Nas 19 delas que estavam em funcionamento
até 2005, em 17 houve queda nas taxas
de desmatamento, entre 2003 e 2005, com destaque
para Juína (- 96,5%) e Sinop (- 95,7%),
no Mato Grosso, e Marabá (PA), com
- 93,7%.
O ISA, em parceria com o
Instituto Centro de Vida, está elaborando
um relatório para o Comitê de
Monitoramento e Avaliação da
Gestão Florestal em Mato Grosso, órgão
vinculado ao Secretário de Meio Ambiente
do estado com uma proposta de um índice
de fiscalização que reflita
o esforço dos órgãos
- Ibama e Secretaria de Meio Ambiente (isolada
e conjuntamente) - no combate aos desflorestamentos
no estado. Este estudo deve estar concluído
e apresentado ao Secretário de Meio
Ambiente e ao Conama no início da próxima
semana.
O diretor de Proteção
Ambiental do Ibama, Flávio Montiel,
confirma que o órgão ainda está
trabalhando em metodologias para aferir o
impacto da fiscalização na queda
dos índices de desmatamento, mas não
tem dúvidas que a atuação
do governo está sendo fundamental.
"Não temos como provar [que a
fiscalização reduziu o desmatamento]
e nem teria o porquê. Talvez fosse interessante
fazer a pergunta contrária: o que leva
a crer que não foi a fiscalização
e sim outros fatores?" Repetindo o que
diz o governo, Montiel acredita que a crise
vivida pelo setor agropecuário nos
últimos dois anos não seria
suficiente para frear o corte de árvores.

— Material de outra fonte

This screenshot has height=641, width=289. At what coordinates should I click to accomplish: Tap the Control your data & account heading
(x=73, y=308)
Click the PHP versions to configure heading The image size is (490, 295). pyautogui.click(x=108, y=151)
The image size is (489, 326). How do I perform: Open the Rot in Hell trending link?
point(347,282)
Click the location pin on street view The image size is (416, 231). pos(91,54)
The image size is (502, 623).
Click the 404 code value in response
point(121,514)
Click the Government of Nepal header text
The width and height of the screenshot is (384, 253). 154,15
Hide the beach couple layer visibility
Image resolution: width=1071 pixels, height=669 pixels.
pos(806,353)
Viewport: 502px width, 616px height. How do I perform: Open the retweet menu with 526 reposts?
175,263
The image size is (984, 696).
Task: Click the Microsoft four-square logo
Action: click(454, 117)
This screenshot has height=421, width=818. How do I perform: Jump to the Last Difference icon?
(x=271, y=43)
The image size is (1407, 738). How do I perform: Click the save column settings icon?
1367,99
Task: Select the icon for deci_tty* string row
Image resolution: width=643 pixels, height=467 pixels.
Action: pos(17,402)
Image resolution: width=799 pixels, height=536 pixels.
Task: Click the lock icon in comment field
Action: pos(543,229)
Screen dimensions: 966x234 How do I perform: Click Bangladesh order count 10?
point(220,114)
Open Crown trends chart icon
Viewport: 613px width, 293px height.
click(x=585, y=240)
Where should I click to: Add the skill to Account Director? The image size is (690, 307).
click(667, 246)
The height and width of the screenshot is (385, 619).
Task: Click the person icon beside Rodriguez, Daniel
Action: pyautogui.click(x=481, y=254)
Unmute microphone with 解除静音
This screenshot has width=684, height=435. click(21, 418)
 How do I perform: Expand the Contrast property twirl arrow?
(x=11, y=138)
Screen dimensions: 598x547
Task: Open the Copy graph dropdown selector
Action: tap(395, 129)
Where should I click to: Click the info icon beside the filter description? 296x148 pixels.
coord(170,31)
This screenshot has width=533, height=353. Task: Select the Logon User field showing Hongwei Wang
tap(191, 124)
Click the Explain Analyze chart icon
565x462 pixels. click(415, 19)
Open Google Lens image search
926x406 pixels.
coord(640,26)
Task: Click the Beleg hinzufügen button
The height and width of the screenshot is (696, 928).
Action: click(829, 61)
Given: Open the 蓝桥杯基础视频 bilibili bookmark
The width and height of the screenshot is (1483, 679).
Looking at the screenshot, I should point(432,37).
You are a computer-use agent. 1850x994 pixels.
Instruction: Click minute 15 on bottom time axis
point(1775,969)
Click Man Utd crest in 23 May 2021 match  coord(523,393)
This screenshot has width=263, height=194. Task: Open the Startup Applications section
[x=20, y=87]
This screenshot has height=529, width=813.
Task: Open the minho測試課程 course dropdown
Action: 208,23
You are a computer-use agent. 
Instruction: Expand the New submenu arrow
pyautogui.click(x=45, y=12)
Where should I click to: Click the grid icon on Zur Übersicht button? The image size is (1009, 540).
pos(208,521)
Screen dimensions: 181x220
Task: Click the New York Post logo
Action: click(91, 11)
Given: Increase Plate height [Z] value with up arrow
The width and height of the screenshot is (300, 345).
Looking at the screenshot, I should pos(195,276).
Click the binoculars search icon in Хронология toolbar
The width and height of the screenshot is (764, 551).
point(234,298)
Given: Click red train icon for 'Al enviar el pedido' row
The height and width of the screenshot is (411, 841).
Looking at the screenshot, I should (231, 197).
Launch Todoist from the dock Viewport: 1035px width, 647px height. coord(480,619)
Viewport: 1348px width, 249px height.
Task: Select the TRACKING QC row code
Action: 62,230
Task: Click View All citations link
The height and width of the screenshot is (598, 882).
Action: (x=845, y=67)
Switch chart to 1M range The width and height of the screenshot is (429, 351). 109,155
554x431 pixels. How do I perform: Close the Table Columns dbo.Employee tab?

Ele acredita que os investimentos em equipamentos,
contratação de pessoal, planejamento
e inteligência foram os responsáveis
pela maior presença do Ibama na Amazônia.
"O que nós fizemos não
foi apenas evitar a derrubada de árvores
ou de uma floresta, mas também estancar
um processo complexo, com a quebra de quadrilhas
organizadas, que envolviam inclusive parte
do Ibama”.
Em maio de 2005, uma parte
considerável dos recursos destinados
ao plano de combate ao desmatamento não
haviam sido liberados pelo governo em 2004.
Das 64 grandes operações de
fiscalização previstas para
o ano, apenas dez teriam sido realizadas.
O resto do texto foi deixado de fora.